On the sum of the largest $A_{\alpha}$-eigenvalues of graphs

TL;DR

This paper establishes bounds on the sum of the largest $A_{\alpha}$-eigenvalues of graphs, generalizing known results for adjacency and signless Laplacian matrices, and characterizes extremal graphs.

Contribution

It provides new bounds and characterizations for the sum of the largest $A_{\alpha}$-eigenvalues, unifying previous spectral graph results.

Findings

Derived several upper and lower bounds for $S_k(A_{\alpha}(G))$.

Characterized extremal graphs for specific cases.

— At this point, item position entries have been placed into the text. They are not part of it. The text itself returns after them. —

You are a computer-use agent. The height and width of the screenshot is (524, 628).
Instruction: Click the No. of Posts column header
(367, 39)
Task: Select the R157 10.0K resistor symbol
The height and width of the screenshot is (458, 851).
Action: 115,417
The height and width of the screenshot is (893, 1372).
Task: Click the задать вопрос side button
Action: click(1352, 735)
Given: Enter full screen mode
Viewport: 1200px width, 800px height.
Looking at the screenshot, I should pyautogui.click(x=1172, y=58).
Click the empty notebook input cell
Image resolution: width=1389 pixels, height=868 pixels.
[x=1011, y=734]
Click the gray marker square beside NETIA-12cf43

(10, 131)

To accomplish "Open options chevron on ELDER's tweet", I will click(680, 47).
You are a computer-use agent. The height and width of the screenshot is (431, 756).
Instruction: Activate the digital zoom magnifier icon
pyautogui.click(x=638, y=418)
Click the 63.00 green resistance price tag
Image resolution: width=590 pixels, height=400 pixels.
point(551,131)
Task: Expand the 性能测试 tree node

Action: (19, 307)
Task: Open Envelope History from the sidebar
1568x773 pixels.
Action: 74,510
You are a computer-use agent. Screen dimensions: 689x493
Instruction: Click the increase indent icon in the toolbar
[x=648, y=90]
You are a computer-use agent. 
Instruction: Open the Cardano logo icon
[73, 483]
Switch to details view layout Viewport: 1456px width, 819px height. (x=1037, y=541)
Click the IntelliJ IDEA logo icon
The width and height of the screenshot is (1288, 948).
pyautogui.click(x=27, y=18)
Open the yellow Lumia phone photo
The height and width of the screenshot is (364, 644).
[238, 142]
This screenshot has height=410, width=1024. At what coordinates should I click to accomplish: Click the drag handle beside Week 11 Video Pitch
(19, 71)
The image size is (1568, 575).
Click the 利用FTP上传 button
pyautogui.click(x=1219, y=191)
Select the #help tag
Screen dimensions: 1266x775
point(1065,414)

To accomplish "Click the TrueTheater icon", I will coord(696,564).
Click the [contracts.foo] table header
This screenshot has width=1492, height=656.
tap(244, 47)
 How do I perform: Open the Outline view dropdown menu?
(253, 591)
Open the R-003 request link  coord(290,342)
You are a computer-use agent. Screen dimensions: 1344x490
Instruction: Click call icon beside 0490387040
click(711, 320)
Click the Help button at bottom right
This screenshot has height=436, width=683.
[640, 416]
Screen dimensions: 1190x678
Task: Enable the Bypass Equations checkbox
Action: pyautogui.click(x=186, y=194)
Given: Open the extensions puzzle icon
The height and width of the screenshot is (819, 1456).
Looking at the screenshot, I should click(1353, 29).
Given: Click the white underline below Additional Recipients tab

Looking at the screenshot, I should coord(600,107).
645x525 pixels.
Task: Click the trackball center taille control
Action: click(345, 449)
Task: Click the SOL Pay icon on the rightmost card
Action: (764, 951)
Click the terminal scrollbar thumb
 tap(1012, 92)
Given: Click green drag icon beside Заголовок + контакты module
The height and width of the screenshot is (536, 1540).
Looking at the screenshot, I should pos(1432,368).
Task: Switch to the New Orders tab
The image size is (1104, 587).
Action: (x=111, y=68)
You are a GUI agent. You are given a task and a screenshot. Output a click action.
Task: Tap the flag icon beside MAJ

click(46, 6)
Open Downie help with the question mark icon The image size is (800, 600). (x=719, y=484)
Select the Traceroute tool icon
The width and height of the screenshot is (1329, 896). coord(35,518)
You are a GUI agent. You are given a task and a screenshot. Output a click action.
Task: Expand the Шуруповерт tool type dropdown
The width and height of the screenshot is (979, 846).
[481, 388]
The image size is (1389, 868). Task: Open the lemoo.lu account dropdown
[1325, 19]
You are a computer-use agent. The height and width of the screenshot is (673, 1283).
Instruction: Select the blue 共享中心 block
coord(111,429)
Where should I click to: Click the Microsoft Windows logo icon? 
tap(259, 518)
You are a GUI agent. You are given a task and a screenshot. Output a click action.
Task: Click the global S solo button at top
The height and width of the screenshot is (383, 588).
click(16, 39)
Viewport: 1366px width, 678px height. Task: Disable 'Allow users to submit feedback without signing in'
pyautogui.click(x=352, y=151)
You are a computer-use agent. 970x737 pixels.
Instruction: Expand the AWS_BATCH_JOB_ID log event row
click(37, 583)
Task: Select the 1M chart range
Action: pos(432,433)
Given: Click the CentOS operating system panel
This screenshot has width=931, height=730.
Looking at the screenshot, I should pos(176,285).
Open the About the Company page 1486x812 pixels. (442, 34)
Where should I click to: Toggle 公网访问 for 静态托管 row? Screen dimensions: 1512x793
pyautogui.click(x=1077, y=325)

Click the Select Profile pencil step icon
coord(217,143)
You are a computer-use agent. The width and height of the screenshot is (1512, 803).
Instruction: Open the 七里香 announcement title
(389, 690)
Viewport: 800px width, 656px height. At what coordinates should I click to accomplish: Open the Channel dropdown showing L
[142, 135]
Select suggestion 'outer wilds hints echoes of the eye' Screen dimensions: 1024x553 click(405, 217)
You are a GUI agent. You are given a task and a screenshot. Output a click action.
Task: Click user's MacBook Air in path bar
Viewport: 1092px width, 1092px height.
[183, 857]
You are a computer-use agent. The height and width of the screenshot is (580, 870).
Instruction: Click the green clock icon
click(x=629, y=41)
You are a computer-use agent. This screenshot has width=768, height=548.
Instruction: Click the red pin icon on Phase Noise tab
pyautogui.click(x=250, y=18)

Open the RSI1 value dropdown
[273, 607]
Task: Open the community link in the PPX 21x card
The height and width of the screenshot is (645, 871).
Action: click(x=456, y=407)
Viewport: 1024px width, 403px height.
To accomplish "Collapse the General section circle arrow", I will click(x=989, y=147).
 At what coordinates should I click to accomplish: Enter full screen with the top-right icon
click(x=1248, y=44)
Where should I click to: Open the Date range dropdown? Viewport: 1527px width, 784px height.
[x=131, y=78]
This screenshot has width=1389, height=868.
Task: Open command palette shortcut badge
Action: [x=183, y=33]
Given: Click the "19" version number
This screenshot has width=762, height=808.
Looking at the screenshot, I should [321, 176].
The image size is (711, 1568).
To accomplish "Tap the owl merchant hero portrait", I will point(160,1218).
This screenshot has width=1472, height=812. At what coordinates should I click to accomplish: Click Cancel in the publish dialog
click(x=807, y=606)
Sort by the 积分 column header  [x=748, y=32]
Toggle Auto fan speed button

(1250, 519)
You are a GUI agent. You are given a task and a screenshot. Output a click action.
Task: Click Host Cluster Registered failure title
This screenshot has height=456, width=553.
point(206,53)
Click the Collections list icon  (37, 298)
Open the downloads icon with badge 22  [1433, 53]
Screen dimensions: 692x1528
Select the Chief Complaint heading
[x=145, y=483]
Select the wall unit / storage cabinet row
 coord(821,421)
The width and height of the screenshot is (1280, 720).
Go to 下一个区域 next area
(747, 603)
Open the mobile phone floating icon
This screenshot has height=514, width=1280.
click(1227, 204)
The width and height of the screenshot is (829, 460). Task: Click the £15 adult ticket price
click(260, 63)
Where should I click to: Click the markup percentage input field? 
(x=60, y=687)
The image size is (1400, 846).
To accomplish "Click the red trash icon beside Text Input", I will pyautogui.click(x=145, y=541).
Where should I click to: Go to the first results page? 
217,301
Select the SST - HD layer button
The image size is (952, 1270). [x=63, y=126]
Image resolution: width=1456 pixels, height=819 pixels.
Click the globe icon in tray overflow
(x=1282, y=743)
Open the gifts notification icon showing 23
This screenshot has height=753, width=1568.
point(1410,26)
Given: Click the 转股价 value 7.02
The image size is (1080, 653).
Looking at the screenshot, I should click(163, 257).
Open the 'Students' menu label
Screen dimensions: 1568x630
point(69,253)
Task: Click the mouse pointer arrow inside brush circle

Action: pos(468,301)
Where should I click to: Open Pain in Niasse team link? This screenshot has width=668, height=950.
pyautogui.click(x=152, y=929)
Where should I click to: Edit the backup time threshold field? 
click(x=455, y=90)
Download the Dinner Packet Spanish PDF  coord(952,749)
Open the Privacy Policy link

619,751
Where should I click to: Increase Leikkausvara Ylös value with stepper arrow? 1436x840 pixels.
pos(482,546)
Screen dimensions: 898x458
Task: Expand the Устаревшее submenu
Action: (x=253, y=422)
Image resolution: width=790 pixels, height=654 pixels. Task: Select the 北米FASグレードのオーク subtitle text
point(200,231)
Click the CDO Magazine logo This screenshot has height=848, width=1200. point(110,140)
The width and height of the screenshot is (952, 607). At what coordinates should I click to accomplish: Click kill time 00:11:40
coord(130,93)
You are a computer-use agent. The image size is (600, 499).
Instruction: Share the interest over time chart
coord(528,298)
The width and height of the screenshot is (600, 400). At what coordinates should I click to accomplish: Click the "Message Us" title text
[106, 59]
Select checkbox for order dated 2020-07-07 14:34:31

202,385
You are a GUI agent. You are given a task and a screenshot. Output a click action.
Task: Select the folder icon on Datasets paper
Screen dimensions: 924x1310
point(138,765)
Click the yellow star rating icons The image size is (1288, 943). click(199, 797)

Explored graph operations affecting $S_k(A_{\alpha}(G))$.

Abstract

For every real $0\leq \alpha \leq 1$, Nikiforov defined the $A_{\alpha}$-matrix of a graph $G$ as $A_{\alpha}(G)=\alpha D(G)+(1-\alpha)A(G)$, where $A(G)$ and $D(G)$ are the adjacency matrix and the degree diagonal matrix of a graph $G$, respectively. The eigenvalues of $A_{\alpha}(G)$ are called the $A_{\alpha}$-eigenvalues of $G$. Let $S_k(A_{\alpha}(G))$ be the sum of $k$ largest $A_{\alpha}$-eigenvalues of $G$. In this paper, we present several upper and lower bounds on $S_k(A_{\alpha}(G))$ and characterize the extremal graphs for certain cases, which can be regard as a common generalization of the sum of $k$ largest eigenvalues of adjacency matrix and signless Laplacian matrix of graphs. In addition, some graph operations on $S_k(A_{\alpha}(G))$ are presented.